Problem details >> Repeat every line of the listing below word for word, without changing anything.

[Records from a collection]

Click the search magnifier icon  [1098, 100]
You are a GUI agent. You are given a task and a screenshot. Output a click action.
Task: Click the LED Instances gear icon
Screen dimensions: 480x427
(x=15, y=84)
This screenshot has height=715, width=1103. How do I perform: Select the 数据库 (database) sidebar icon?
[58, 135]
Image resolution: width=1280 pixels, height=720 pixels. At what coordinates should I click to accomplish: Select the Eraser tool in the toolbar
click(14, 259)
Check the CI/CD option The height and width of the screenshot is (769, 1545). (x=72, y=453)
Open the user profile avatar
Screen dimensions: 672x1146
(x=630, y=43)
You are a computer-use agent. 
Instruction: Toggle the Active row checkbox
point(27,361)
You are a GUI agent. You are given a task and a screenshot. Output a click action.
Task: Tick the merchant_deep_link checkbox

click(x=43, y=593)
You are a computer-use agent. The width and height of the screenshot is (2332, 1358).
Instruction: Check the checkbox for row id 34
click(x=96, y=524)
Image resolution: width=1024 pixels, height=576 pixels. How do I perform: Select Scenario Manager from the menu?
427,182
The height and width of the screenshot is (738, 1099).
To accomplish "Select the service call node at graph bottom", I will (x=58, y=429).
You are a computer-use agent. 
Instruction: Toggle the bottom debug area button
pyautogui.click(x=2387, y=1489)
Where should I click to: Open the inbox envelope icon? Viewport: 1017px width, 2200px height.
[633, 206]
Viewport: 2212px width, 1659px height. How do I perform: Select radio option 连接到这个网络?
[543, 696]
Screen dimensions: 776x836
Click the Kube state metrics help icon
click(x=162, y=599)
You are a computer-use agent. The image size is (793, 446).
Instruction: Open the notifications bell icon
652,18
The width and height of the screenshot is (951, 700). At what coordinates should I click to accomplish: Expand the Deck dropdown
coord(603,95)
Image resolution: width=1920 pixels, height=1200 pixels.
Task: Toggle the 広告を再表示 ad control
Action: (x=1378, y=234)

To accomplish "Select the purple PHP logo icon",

Result of this task >>
Click the search magnifier icon  [1098, 100]
You are a GUI agent. You are given a task and a screenshot. Output a click action.
Task: Click the LED Instances gear icon
Screen dimensions: 480x427
(x=15, y=84)
This screenshot has height=715, width=1103. How do I perform: Select the 数据库 (database) sidebar icon?
[58, 135]
Image resolution: width=1280 pixels, height=720 pixels. At what coordinates should I click to accomplish: Select the Eraser tool in the toolbar
click(14, 259)
Check the CI/CD option The height and width of the screenshot is (769, 1545). (x=72, y=453)
Open the user profile avatar
Screen dimensions: 672x1146
(x=630, y=43)
You are a computer-use agent. 
Instruction: Toggle the Active row checkbox
point(27,361)
You are a GUI agent. You are given a task and a screenshot. Output a click action.
Task: Tick the merchant_deep_link checkbox

click(x=43, y=593)
You are a computer-use agent. The width and height of the screenshot is (2332, 1358).
Instruction: Check the checkbox for row id 34
click(x=96, y=524)
Image resolution: width=1024 pixels, height=576 pixels. How do I perform: Select Scenario Manager from the menu?
427,182
The height and width of the screenshot is (738, 1099).
To accomplish "Select the service call node at graph bottom", I will (x=58, y=429).
You are a computer-use agent. 
Instruction: Toggle the bottom debug area button
pyautogui.click(x=2387, y=1489)
Where should I click to: Open the inbox envelope icon? Viewport: 1017px width, 2200px height.
[633, 206]
Viewport: 2212px width, 1659px height. How do I perform: Select radio option 连接到这个网络?
[543, 696]
Screen dimensions: 776x836
Click the Kube state metrics help icon
click(x=162, y=599)
You are a computer-use agent. The image size is (793, 446).
Instruction: Open the notifications bell icon
652,18
The width and height of the screenshot is (951, 700). At what coordinates should I click to accomplish: Expand the Deck dropdown
coord(603,95)
Image resolution: width=1920 pixels, height=1200 pixels.
Task: Toggle the 広告を再表示 ad control
Action: (x=1378, y=234)

To accomplish "Select the purple PHP logo icon",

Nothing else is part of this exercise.